» **DO THIS**: Rewrite in full the lines from the one with "At what coordinates should I click to accomplish: Click" up to and including the one with "click(316, 109)", shifting every coordinate in the answers up by 104 and leaving all other text as it is.

***

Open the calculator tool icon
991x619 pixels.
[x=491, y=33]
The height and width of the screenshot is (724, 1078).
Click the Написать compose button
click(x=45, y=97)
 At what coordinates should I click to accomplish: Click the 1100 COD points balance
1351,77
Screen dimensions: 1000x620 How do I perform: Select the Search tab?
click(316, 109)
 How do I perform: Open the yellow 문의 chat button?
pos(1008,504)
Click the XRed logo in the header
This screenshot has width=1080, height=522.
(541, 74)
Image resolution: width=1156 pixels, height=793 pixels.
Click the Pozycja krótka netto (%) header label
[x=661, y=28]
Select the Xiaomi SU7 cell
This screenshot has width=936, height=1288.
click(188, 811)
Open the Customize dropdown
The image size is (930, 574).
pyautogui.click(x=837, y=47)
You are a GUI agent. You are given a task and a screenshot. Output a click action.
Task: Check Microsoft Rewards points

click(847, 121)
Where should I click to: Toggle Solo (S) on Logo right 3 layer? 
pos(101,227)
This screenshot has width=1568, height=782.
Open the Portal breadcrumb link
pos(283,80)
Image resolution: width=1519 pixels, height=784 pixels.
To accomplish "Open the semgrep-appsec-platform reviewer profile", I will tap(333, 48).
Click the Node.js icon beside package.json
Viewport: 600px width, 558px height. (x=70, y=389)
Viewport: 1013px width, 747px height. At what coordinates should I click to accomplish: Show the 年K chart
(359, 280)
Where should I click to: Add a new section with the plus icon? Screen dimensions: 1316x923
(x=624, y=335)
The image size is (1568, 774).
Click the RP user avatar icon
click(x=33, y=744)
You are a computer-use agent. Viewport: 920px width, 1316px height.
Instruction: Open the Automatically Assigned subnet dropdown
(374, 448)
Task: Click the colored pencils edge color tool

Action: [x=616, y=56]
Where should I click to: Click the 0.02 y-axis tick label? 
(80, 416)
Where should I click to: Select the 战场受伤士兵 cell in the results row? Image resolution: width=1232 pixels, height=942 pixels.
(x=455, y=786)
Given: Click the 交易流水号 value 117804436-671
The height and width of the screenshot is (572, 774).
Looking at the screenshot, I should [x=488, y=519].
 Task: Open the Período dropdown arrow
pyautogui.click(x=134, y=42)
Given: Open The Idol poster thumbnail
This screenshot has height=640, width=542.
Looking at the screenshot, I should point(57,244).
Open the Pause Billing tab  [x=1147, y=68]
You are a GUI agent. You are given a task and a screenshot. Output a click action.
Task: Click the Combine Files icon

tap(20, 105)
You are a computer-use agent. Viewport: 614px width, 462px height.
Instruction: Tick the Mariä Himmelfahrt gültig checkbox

***

» **SOLUTION TO THIS EXERCISE**:
 At what coordinates should I click to accomplish: Click the 1100 COD points balance
1455,181
Screen dimensions: 1000x620 How do I perform: Select the Search tab?
click(420, 213)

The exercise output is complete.